» **Exercise objective**:
Copy every line of the following data that includes the string "Viewport".

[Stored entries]
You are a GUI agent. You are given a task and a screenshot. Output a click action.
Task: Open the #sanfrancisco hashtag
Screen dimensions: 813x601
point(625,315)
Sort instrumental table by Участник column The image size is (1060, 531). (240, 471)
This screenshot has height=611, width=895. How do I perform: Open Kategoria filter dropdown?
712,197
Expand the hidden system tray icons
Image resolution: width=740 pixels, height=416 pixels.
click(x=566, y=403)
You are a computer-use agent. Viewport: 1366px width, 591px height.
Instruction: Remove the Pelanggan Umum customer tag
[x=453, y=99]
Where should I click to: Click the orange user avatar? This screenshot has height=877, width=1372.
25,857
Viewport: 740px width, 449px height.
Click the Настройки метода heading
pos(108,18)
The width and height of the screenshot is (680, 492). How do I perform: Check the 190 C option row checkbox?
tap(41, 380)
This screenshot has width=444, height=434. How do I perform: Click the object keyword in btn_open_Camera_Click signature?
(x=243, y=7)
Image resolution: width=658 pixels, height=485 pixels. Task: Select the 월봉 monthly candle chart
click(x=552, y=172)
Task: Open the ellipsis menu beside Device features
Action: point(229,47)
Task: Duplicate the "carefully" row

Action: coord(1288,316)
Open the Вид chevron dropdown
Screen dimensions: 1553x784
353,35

» **Result**:
You are a computer-use agent. Viewport: 1366px width, 591px height.
Viewport: 740px width, 449px height.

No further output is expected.